* [AUFGABE]: Schreibe den Lesetext über das Frauengrab von Dienstedt ab den Worten „Koordinaten: 50° 48′ 17″ N, 11° 10′ 9″ O“ bis einschließlich „Jahrhundert n. Chr.“ ab. Ersetze dabei „Fundort“ durch „Fundstelle“.

* [LESETEXT]:
****************************************

Frauengrab von Dienstedt

Koordinaten: 50° 48′ 17″ N, 11° 10′ 9″ O

Frauengrab von Dienstedt
p1
f1
Lage Sachsen-Anhalt, Deutschland
Fundort Dienstedt
Frauengrab von Dienstedt (Thüringen)
Wann späte Römische Kaiserzeit,
3. Jahrhundert n. Chr.
Wo Dienstedt, Stadtilm/Thüringen
ausgestellt Archäologische Sammlungen der Friedrich-Schiller-Universität Jena,
Sammlung Ur- und Frühgeschichte

Das germanische Frauengrab von Dienstedt vom 3. Jahrhundert aus der spätrömischen Kaiserzeit wurde vom ehrenamtlichen Bodendenkmalpfleger Friedrich Gebser im Jahr 1837 nordöstlich bei Dienstedt in Stadtilm in Thüringen entdeckt und vom Museum für Ur- und Frühgeschichte Thüringens untersucht. Die Ausgrabung erfolgte in den Jahren von 1970 bis 1973 zusammen mit einer ebenfalls entdeckten Siedlung. Das Frauengrab, eine Körperbestattung mit reichen Grabbeigaben versehen, ist den Elitegräbern der Haßleben-Leuna-Gruppe zugeordnet und es wird angenommen, dass es Teil eines Gräberfeldes war.[1]

Silberne Armringe, ein Bernsteincollier, eine Silberfibel und römische Importgefäße aus Bronze heben ebenso wie der massive Silberhalsring mit birnenförmiger Öse und zwei große runde Dosenfibeln die Bestattung als außergewöhnlich hervor. Die Dosenfibeln werden als einzigartige Arbeit eines germanischen Meisters aufgefasst, dessen Werkstatt wahrscheinlich in der zeitgleichen Siedlung im Raum Dienstedt stand.

****************************************

* [ANGEZEIGTE INFORMATIONEN]:
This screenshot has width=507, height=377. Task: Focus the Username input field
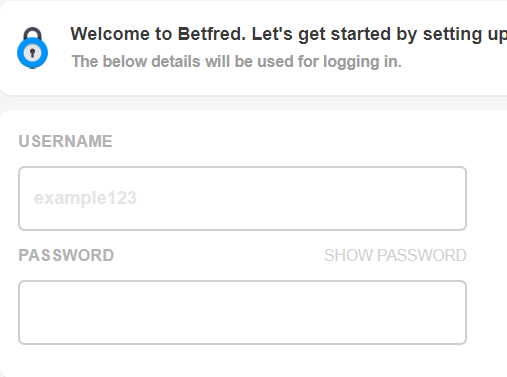[242, 198]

****************************************

* [LÖSUNG]:
Koordinaten: 50° 48′ 17″ N, 11° 10′ 9″ O

Frauengrab von Dienstedt
p1
f1
Lage Sachsen-Anhalt, Deutschland
Fundstelle Dienstedt
Frauengrab von Dienstedt (Thüringen)
Wann späte Römische Kaiserzeit,
3. Jahrhundert n. Chr.